**About this task**:
Retrieve all lines below that have the string "avatar".

**The data**:
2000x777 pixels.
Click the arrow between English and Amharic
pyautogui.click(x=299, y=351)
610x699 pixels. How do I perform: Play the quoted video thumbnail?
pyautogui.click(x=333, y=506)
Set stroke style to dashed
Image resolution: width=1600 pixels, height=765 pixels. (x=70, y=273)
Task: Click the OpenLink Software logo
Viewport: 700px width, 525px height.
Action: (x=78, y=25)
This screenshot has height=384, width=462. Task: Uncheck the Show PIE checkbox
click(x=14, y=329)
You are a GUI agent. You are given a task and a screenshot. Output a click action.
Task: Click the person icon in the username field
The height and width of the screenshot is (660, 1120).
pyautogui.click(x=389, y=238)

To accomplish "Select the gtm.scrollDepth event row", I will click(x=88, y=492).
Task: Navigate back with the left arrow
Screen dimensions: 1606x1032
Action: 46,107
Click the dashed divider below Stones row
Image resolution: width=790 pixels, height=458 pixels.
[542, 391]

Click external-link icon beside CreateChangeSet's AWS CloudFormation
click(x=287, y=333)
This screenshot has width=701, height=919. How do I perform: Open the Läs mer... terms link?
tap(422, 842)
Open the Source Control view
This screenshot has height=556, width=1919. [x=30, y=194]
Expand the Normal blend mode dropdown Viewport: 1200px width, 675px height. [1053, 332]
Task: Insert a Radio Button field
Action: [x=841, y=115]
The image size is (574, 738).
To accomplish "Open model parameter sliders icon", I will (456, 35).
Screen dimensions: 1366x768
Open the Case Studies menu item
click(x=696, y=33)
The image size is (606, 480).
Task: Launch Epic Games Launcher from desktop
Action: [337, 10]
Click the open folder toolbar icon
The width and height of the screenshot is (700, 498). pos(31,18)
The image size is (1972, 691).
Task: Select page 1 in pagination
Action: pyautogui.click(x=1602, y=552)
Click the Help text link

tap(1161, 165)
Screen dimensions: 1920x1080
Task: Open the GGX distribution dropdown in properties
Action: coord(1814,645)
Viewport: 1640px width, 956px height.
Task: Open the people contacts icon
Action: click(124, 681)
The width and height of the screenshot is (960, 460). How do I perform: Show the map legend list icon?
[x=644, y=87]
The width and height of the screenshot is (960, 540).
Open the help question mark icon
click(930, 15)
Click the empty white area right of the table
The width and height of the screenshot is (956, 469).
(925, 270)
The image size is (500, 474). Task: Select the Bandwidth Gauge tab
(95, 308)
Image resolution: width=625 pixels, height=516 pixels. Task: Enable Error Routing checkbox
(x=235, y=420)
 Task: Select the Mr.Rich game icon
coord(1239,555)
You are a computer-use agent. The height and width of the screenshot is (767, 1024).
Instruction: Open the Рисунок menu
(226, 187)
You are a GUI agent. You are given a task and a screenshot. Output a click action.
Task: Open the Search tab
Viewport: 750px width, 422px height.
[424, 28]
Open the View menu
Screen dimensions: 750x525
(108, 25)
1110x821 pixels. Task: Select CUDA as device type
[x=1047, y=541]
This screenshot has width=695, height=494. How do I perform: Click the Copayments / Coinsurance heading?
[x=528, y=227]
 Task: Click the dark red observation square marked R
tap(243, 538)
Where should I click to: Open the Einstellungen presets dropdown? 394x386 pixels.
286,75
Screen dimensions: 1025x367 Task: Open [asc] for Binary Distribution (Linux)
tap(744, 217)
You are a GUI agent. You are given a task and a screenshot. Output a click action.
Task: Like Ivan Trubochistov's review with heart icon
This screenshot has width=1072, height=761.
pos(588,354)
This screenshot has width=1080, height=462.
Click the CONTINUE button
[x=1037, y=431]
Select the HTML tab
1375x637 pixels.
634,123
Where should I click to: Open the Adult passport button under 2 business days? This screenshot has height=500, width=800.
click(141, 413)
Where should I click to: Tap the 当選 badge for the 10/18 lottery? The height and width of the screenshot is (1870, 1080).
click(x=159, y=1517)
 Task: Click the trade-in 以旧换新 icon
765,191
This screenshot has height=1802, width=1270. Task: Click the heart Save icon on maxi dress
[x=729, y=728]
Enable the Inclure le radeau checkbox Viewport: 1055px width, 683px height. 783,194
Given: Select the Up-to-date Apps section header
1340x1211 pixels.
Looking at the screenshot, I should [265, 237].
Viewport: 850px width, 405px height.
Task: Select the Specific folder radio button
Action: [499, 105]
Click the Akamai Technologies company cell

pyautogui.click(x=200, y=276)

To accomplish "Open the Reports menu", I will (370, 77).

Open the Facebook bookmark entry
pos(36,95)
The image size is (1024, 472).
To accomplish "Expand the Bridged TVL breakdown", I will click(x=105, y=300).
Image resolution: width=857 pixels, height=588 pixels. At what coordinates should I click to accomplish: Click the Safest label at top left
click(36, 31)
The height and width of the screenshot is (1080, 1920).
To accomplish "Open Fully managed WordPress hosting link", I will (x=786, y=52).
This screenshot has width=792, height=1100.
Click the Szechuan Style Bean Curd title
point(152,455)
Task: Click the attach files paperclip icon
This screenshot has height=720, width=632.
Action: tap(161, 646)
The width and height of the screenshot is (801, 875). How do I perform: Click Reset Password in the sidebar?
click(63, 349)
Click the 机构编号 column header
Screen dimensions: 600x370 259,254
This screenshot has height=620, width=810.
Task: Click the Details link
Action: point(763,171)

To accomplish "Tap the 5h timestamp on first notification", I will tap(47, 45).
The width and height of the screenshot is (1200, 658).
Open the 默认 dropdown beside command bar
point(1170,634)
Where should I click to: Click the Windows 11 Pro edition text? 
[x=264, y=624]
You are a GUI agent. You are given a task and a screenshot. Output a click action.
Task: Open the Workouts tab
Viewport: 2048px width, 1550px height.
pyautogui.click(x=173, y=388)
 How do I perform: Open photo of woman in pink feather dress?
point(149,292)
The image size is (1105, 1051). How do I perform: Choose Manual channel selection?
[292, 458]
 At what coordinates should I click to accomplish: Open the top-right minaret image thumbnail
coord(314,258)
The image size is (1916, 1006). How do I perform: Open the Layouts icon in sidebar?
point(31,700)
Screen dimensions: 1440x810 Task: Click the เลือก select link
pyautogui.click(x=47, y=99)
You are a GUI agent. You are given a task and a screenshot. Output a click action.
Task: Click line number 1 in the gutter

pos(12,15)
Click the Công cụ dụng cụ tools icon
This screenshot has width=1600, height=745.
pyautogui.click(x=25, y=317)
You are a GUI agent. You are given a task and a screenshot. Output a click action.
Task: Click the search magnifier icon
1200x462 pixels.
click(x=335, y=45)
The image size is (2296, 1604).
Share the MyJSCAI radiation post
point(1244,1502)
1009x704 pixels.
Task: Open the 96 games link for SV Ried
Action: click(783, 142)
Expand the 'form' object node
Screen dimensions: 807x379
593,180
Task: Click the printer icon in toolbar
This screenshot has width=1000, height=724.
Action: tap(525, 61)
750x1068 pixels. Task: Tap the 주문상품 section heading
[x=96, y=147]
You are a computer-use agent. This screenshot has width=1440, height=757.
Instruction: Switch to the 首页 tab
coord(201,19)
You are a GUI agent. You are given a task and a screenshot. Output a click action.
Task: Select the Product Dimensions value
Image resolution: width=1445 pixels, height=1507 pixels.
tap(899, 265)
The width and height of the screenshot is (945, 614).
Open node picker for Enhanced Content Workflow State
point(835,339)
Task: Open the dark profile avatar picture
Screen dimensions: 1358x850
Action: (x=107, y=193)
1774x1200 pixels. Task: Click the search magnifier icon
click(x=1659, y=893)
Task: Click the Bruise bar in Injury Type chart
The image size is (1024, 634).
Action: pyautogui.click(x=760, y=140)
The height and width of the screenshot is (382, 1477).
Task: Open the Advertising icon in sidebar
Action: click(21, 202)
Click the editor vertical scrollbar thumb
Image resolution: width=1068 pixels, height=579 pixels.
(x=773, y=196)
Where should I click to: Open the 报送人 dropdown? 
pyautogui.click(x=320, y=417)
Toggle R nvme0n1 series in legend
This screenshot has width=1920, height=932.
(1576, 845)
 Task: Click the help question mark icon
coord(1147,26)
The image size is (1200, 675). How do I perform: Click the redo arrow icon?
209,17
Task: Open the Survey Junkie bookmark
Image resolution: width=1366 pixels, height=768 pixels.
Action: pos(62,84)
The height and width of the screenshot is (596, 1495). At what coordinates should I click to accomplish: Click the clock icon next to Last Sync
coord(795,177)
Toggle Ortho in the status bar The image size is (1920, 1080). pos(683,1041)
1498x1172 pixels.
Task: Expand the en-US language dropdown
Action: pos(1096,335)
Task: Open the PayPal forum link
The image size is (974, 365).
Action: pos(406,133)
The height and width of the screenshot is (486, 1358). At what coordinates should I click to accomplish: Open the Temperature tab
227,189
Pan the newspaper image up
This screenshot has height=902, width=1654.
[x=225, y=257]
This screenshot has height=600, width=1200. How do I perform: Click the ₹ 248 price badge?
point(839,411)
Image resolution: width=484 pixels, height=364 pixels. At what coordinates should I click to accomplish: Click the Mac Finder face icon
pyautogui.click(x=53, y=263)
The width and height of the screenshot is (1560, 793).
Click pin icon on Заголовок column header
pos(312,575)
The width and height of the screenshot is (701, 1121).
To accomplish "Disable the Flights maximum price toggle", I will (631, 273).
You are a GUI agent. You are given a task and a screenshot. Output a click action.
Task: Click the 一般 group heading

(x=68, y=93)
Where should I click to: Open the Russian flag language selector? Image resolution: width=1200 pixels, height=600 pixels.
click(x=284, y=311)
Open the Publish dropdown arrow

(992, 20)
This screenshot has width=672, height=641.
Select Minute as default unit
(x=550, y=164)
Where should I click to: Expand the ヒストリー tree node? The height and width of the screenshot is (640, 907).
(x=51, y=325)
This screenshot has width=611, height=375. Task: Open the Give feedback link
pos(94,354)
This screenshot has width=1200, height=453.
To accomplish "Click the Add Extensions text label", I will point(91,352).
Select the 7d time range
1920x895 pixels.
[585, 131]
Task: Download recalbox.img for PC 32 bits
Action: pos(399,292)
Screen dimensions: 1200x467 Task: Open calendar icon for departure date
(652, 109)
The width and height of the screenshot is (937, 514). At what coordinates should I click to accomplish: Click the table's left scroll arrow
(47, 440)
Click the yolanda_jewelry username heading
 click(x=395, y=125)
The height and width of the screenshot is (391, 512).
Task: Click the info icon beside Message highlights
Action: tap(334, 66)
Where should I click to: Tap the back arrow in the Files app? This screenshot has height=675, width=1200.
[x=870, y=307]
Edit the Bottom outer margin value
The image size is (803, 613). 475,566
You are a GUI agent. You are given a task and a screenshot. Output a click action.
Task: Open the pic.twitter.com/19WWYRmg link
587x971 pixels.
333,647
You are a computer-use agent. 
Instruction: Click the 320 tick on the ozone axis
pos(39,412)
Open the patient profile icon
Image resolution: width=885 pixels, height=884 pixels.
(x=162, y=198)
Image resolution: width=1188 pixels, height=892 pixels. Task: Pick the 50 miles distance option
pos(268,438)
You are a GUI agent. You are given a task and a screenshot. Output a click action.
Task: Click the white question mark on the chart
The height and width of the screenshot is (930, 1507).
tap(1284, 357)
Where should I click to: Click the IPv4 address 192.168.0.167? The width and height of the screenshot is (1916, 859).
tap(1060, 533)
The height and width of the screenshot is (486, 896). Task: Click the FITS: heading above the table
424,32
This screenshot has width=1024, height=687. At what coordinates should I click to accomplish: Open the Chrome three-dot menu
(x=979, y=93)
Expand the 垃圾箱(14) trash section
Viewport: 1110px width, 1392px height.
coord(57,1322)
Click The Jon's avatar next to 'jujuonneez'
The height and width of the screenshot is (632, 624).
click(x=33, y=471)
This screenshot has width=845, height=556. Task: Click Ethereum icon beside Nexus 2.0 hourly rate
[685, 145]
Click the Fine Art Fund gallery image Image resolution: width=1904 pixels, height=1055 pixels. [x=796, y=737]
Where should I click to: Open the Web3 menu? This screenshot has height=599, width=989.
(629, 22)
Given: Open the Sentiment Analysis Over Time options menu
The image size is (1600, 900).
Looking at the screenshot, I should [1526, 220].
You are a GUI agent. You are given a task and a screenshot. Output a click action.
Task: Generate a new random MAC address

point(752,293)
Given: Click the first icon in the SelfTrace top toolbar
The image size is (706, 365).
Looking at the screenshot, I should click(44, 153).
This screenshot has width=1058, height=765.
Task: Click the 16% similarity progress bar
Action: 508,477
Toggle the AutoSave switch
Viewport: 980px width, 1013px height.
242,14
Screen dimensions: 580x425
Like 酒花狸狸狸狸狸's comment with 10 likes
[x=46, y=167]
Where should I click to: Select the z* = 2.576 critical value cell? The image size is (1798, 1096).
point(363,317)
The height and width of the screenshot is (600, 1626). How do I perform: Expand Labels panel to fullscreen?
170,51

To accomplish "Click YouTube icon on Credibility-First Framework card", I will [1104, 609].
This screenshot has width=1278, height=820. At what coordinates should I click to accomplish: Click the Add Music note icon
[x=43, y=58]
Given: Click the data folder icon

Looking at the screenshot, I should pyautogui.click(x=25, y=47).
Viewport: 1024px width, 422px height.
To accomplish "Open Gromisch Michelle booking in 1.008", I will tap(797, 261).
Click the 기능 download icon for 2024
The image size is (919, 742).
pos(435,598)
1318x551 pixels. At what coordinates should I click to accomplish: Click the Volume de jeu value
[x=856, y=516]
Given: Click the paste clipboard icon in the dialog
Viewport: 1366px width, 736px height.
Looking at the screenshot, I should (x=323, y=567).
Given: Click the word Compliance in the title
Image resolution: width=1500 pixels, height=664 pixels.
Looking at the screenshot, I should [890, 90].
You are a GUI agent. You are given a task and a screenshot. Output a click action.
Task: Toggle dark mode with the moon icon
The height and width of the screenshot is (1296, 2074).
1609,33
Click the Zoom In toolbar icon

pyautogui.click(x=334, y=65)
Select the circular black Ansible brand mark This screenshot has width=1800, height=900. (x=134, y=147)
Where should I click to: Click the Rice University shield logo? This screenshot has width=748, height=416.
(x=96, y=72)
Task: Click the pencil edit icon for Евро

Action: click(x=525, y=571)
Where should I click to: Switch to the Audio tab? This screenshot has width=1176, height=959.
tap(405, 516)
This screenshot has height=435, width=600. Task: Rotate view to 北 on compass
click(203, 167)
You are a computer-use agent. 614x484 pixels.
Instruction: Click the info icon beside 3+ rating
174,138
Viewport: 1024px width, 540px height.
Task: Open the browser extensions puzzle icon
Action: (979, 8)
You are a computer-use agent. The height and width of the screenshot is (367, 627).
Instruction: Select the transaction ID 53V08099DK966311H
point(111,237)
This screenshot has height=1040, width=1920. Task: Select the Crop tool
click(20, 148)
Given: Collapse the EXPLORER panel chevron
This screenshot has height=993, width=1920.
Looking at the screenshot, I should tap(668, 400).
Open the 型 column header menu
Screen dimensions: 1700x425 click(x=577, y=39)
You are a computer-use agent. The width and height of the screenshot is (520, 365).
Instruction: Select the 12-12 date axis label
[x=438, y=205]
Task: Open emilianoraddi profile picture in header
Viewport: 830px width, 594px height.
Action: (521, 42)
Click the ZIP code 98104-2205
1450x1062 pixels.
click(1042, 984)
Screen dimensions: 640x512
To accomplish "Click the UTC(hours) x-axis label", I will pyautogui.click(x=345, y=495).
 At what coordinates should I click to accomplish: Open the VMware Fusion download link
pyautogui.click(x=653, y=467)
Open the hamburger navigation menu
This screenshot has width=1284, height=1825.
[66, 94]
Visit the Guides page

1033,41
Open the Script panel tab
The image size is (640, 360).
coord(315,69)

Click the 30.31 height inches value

**Output below**:
Task: Open the dark profile avatar picture
Click The Jon's avatar next to 'jujuonneez'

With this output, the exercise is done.